Purpose: To compare our experience with surgical treatment of sacrococcygeal pilonidal sinus disease, which has increased in childhood, and to compare the surgical procedures we have performed.
Method: Patients who underwent sacrococcygeal pilonidal sinus surgery between 2008 and 2016 were evaluated for age, sex, operation method, hospital stay, complications. Statistical analysis was performed in the SPSS program. P <0.05 was statistically significant.

Available data –
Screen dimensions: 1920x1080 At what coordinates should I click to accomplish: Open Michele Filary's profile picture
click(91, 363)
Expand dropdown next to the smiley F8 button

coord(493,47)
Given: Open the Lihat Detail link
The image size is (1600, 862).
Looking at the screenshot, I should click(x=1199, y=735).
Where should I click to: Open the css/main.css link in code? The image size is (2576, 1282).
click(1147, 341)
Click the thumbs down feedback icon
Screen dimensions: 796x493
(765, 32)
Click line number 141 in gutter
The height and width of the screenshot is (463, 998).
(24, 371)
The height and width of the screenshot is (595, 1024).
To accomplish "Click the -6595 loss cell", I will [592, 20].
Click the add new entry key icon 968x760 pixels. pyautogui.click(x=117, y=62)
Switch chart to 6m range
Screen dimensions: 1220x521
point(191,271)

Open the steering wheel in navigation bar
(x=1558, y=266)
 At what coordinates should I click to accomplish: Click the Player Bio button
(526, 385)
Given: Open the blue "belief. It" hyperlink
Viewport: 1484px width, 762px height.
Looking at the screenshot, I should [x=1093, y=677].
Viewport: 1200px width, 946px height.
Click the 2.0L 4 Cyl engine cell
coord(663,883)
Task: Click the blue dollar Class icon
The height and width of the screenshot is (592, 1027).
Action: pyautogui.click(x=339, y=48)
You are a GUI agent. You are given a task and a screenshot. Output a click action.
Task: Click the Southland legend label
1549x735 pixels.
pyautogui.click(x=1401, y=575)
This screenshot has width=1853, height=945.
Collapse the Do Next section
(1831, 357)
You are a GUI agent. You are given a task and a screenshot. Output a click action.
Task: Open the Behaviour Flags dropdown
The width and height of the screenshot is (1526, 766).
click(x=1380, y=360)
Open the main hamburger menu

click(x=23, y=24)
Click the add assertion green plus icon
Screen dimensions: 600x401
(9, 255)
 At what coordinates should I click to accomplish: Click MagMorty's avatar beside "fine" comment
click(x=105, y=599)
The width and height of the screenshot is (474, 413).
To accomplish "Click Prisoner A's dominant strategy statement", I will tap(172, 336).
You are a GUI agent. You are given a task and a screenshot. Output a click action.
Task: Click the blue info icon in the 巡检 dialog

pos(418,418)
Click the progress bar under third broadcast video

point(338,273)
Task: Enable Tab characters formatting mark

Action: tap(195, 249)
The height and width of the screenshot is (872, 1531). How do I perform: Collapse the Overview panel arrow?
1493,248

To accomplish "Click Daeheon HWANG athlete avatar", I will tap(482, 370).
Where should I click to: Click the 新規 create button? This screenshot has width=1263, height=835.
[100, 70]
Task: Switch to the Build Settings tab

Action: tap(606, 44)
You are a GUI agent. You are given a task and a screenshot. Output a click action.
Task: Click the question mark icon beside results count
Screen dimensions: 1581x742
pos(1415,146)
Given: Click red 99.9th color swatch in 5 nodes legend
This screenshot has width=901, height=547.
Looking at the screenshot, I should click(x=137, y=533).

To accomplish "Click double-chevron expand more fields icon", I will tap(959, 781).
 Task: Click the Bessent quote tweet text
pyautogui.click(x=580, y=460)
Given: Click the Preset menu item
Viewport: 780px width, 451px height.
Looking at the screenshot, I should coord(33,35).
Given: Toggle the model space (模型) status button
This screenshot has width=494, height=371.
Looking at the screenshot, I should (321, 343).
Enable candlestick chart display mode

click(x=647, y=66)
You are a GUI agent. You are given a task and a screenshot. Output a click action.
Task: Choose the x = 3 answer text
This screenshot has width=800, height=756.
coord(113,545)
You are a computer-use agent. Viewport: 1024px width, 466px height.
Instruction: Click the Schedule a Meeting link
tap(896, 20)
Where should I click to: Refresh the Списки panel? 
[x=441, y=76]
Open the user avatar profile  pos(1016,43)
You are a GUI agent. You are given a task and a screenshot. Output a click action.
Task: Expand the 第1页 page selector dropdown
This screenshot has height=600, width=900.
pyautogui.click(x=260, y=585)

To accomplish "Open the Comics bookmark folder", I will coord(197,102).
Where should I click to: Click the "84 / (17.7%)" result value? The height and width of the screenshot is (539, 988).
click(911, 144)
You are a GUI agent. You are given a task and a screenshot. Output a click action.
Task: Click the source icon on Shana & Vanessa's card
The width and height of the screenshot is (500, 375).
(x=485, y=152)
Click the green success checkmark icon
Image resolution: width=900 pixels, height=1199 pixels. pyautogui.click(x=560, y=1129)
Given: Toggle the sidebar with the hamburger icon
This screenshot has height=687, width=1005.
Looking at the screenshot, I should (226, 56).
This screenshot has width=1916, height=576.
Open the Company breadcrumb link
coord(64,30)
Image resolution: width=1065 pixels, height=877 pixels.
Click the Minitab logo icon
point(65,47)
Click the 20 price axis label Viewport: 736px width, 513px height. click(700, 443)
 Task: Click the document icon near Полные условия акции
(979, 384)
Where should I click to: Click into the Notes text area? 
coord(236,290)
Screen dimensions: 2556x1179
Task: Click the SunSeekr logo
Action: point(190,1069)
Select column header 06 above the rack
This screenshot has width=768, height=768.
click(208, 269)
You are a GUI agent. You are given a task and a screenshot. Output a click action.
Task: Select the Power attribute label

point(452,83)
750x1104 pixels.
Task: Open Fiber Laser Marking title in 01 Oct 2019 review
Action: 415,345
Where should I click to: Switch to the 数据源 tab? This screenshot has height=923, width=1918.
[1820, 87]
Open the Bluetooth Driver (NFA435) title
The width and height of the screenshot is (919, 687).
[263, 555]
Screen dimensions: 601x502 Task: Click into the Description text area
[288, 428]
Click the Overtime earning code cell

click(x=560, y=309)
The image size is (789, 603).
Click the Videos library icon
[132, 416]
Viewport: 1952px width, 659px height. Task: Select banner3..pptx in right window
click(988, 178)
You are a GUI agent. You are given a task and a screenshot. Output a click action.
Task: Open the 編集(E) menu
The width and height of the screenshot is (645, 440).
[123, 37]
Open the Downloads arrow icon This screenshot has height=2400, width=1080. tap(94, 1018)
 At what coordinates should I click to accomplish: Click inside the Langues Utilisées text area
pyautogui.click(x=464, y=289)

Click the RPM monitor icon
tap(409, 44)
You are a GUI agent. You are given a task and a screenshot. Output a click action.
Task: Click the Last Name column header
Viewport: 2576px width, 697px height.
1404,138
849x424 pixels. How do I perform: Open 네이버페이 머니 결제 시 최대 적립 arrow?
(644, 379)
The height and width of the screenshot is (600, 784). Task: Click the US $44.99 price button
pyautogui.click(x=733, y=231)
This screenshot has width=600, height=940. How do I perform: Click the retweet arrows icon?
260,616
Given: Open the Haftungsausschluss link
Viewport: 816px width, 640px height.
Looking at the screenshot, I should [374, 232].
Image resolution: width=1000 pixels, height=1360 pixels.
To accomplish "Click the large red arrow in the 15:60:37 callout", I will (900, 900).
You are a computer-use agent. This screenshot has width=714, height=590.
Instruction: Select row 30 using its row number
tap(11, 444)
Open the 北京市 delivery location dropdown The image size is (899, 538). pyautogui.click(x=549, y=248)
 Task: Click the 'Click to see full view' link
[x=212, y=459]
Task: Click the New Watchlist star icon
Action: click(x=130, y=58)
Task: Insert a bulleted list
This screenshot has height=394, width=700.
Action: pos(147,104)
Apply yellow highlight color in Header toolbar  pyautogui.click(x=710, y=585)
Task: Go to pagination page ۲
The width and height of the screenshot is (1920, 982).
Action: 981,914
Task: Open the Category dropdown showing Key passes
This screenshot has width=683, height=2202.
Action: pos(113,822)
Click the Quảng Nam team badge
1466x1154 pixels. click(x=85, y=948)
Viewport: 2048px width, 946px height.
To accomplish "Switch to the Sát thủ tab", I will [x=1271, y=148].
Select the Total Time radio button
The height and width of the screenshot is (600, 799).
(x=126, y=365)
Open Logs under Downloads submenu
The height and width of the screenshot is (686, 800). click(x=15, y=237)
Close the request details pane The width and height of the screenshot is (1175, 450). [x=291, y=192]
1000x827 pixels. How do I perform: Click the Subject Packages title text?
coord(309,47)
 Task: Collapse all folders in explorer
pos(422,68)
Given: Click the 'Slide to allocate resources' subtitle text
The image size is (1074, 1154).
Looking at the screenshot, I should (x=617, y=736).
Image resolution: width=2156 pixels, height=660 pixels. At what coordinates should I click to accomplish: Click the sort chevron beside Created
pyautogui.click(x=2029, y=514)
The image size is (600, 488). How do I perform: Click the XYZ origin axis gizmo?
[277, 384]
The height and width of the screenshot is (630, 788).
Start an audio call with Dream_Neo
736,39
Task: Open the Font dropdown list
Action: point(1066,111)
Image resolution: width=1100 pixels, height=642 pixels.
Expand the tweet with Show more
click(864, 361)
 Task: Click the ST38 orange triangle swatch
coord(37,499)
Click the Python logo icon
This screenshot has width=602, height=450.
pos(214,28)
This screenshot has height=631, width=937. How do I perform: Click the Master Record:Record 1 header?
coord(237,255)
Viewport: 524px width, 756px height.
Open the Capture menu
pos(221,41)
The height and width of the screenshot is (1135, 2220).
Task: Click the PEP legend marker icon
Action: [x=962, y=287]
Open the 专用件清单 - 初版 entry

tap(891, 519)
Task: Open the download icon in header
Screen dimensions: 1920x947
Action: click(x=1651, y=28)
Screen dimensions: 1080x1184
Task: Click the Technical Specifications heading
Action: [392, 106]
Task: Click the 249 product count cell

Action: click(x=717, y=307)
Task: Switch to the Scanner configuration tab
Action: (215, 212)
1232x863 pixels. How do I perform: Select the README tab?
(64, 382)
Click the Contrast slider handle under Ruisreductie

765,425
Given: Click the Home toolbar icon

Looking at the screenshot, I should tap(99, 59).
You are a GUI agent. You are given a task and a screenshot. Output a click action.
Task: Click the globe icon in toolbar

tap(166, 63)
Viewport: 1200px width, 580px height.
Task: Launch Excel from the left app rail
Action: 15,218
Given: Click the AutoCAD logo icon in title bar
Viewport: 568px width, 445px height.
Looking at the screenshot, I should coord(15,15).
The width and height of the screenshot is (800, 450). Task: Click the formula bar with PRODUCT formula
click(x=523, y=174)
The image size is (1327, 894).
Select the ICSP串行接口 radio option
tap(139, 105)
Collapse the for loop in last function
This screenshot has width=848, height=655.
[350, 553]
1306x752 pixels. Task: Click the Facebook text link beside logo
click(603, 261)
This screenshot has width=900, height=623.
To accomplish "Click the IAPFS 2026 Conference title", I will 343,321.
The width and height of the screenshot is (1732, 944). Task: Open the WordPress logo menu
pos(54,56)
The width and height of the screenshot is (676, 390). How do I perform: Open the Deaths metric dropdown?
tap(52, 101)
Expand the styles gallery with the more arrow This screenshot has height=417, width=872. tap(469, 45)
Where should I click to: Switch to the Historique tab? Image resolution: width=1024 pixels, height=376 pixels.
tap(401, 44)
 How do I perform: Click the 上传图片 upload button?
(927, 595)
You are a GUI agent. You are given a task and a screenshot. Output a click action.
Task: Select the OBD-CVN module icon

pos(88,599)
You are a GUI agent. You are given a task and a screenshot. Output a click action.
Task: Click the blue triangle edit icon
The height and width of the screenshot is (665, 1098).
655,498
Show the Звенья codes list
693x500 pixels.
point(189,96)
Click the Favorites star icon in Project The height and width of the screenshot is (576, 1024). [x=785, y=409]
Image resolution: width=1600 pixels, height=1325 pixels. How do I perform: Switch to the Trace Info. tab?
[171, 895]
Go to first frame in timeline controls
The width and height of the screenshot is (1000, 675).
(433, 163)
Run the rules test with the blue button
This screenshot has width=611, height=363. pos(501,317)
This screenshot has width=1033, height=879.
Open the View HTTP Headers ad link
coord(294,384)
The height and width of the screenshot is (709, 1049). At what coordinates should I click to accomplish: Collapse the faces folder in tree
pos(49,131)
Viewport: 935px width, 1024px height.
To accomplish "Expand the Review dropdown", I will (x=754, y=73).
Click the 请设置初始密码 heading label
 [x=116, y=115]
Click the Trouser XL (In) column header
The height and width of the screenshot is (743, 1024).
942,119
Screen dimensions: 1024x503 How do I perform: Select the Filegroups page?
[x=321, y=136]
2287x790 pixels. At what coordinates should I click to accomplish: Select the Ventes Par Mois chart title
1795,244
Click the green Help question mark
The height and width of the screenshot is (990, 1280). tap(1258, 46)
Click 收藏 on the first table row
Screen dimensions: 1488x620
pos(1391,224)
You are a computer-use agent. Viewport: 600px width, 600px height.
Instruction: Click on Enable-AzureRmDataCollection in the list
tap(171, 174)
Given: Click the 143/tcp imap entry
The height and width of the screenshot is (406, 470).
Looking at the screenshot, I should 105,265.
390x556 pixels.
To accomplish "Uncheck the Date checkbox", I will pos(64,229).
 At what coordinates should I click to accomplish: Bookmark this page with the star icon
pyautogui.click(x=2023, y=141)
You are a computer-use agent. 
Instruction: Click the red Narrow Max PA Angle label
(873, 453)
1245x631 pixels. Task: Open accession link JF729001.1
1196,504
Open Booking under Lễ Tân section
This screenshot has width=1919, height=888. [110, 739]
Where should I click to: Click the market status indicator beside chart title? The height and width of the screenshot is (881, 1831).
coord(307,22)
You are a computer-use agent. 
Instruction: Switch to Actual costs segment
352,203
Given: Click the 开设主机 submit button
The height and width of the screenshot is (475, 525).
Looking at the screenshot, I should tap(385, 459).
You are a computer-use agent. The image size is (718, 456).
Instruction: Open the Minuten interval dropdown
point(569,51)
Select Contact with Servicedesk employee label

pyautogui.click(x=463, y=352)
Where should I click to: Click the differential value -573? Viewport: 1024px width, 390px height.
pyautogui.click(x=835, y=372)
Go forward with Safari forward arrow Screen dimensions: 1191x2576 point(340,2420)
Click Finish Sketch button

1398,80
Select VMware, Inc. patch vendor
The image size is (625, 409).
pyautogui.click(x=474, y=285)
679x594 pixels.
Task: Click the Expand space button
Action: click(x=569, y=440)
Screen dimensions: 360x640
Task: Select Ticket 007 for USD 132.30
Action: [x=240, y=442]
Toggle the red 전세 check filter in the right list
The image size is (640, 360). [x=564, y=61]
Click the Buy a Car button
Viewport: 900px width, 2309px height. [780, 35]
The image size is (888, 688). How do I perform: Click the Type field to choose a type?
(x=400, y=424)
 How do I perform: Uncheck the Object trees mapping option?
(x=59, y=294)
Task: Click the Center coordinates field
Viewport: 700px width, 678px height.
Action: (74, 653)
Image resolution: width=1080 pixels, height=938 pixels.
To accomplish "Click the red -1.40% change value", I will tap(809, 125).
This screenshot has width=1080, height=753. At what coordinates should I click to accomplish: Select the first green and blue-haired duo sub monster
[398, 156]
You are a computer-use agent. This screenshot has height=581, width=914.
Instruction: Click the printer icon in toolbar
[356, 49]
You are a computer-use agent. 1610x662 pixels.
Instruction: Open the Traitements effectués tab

Instructions –
[1] List every characteristic that the pilonidal sinus surgery text says the patients were evaluated for.
[2] Reproduce the portion of the pilonidal sinus surgery text that begins at the words "Purpose: To compare" and stops after the words "was statistically significant.".

Written answers –
[1]
- age
- sex
- operation method
- hospital stay
- complications

[2]
Purpose: To compare our experience with surgical treatment of sacrococcygeal pilonidal sinus disease, which has increased in childhood, and to compare the surgical procedures we have performed.
Method: Patients who underwent sacrococcygeal pilonidal sinus surgery between 2008 and 2016 were evaluated for age, sex, operation method, hospital stay, complications. Statistical analysis was performed in the SPSS program. P <0.05 was statistically significant.